Der Saal im Erdgeschoss der neuen Alten Post, den die Gemeinde, zusammen mit sechs Tiefgaragen-Stellplätzen, erworben hat, wird am 17. November erstmals für eine Gemeinderatssitzung genutzt. Der in hellen Naturtönen gehaltene Raum ist mit einer Küchenzeile und Präsentationstechnik ausgestattet, klimatisiert, und bietet Platz für 60 Personen. Er trägt den Namen Bofinger-Saal und verweist damit auf die Gastwirtsfamilie, die vor Jahren den Ruf der Sonne-Post als renommiertes Gasthaus begründete. Ein entsprechendes Schild am Saaleingang wurde im Beisein der Familie Bofinger während der Eröffnungsfeier enthüllt. Unmittelbar neben dem neuen Gebäudekomplex steht das Gebäude Postgasse 5, das stark baufällig, aber denkmalgeschützt ist, weil es als eines der wenigen Murrhardter Häuser den Stadtbrand im Jahr 1765 überstand, wie Mößner erläuterte. Die Stadt habe das Gebäude erworben und strebe einen Abriss an.
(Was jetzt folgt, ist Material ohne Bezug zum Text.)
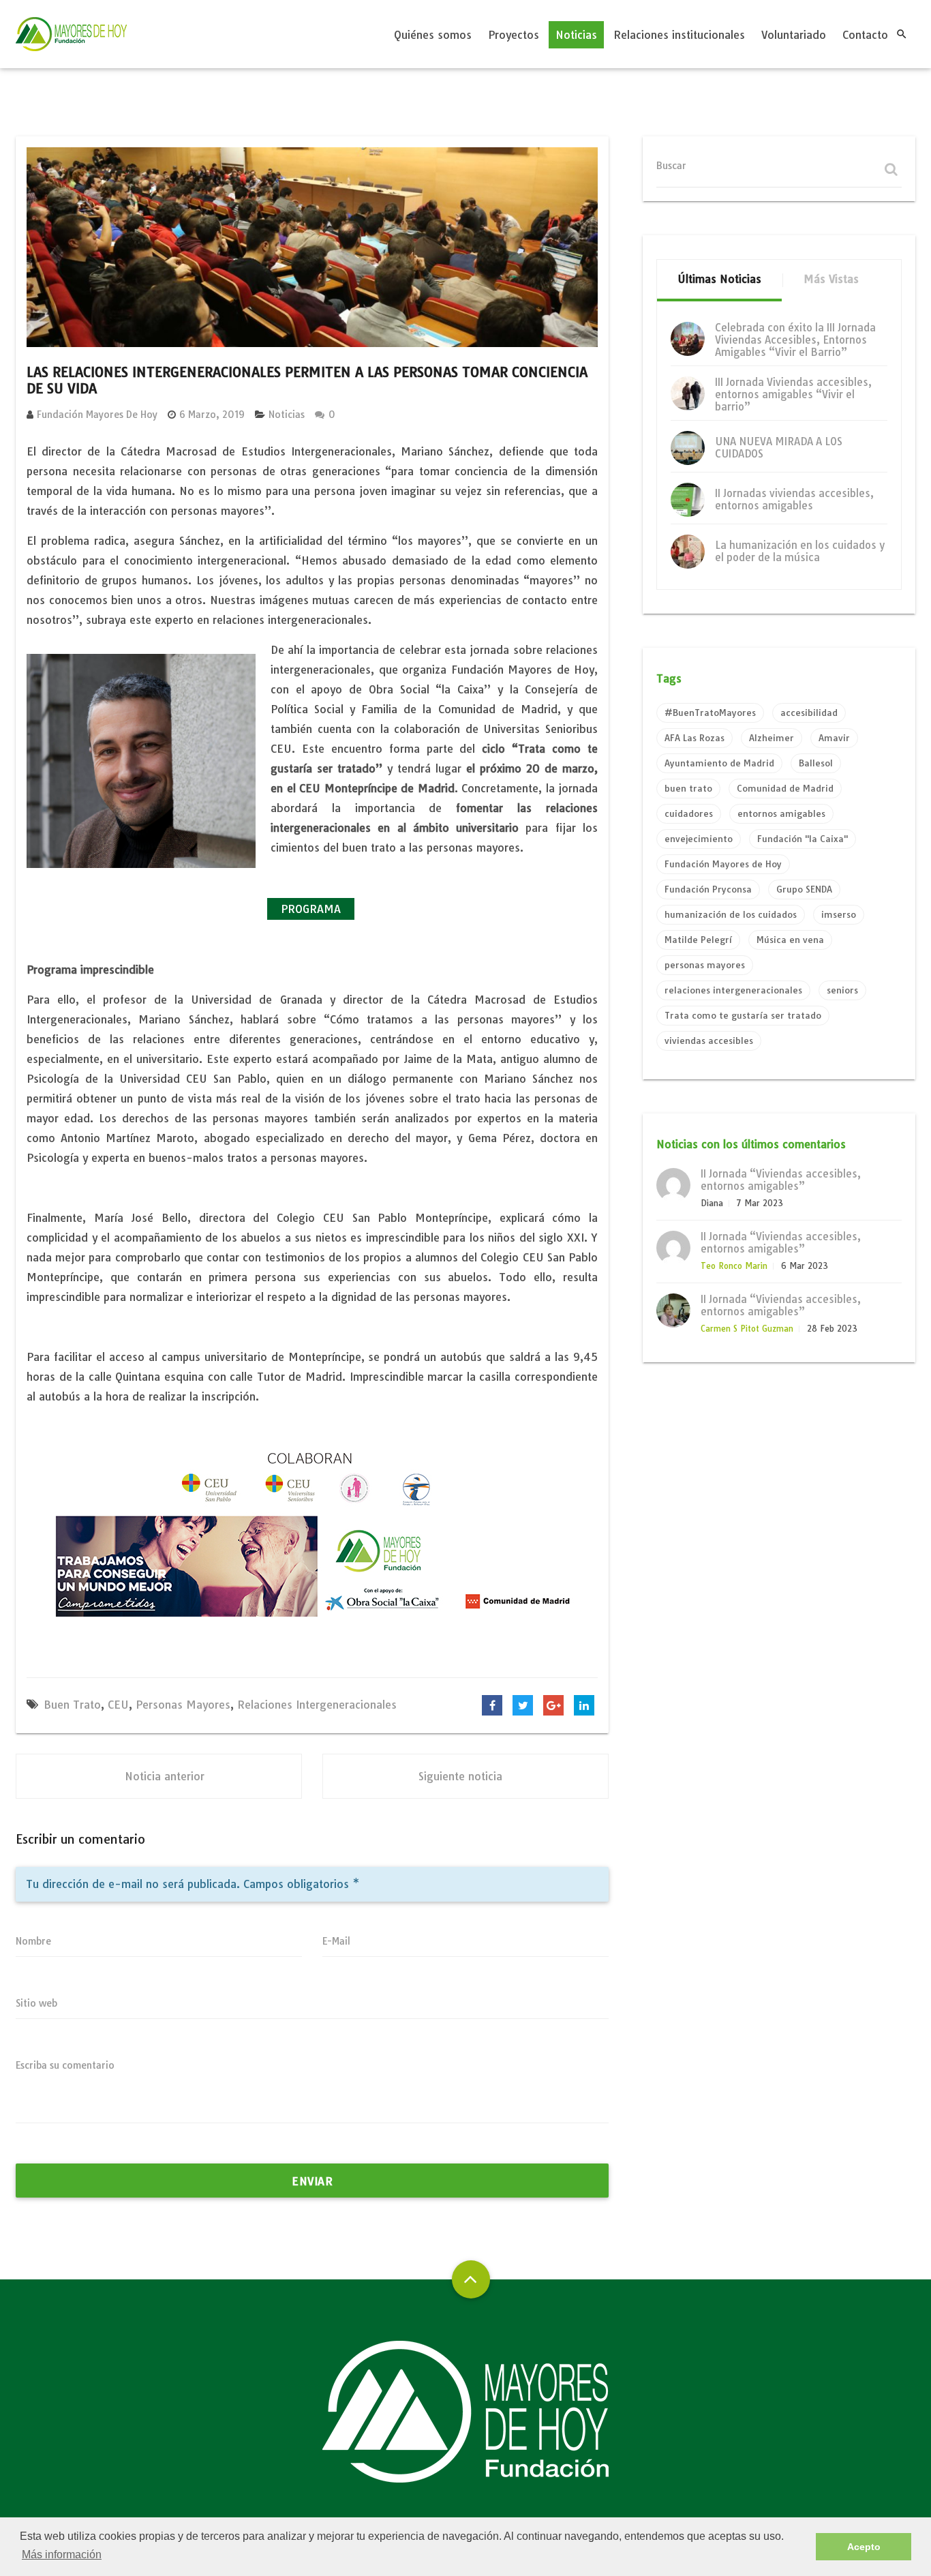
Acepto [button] (864, 2546)
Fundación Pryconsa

Er nannte weitere Vorhaben in der Umgebung der Wohnanlage: Der nahe gelegene Altglas-Container in der Postgasse soll mit Rücksicht auf die Bewohner verlegt werden. Zudem plane die Stadt, mittelfristig einen Zugang zur Murr zu schaffen.
Werner Stingel als Vertreter des Krankenpflegevereins Murrhardt und der Diakonie ambulant, deren Logopädiepraxis seit September im Erdgeschoss der neuen Alten Post untergebracht ist, freute sich über die ebenerdigen, behindertengerechten Räume für die Mitarbeiter und die rund 90 Patienten aller Altersstufen, die jeden Monat behandelt werden. Er erläuterte das Konzept der Diakonie ambulant, die mit drei Mitarbeiterinnen die Bewohner vor Ort berät und Veranstaltungen organisiert. Er betonte, dass die Anlage keine Pflegeeinrichtung ist, über die Diakonie aber Pflegeleistungen gebucht werden könnten.
Pfarrer Achim Bellmann von der evangelischen Kirchengemeinde Murrhardt übertrug die Bibelstelle „Lasset die Kinder zu mir kommen“ auf Menschen im Seniorenalter und forderte, diesen „mitten in der Stadt und mitten im Leben einen Platz einzuräumen“. Anschließend segnete Pfarrer Andreas Krause von der katholischen Kirchengemeinde St. Maria die Gebäude.
Die Einweihung im Hof der Anlage wurde vom Musikverein Stadtkapelle umrahmt. Nach einem Sektempfang, bei dem, passend zum nasskalten Wetter, nicht nur Sekt, sondern auch Glühwein angeboten wurde, waren die zahlreichen Besucher eingeladen, sich selbst ein Bild von den Räumlichkeiten zu machen.